▶ [YOUR GOAL]:
Begin at the line containing "Given: Open the Shopping tab" in the entries below and end at the line containing "Viewport: 1520px width, 848px height."; transcribe that range exactly and nothing outside it.

▶ [AVAILABLE DATA]:
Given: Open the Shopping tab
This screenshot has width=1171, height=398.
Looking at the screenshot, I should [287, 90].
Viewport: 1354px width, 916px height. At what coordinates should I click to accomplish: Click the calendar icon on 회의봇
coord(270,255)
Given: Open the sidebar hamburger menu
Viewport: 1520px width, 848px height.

* * *

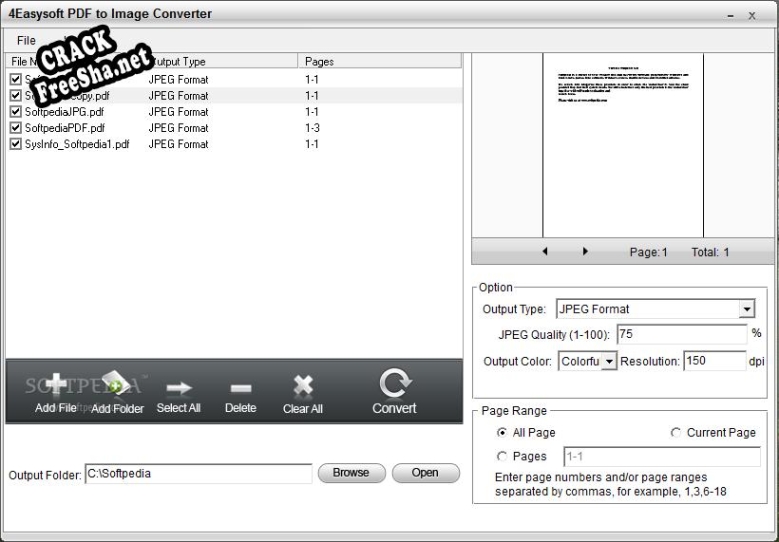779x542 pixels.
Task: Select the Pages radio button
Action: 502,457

▶ [EXERCISE ANSWER]:
Given: Open the Shopping tab
This screenshot has width=1171, height=398.
Looking at the screenshot, I should [287, 90].
Viewport: 1354px width, 916px height. At what coordinates should I click to accomplish: Click the calendar icon on 회의봇
coord(270,255)
Given: Open the sidebar hamburger menu
Viewport: 1520px width, 848px height.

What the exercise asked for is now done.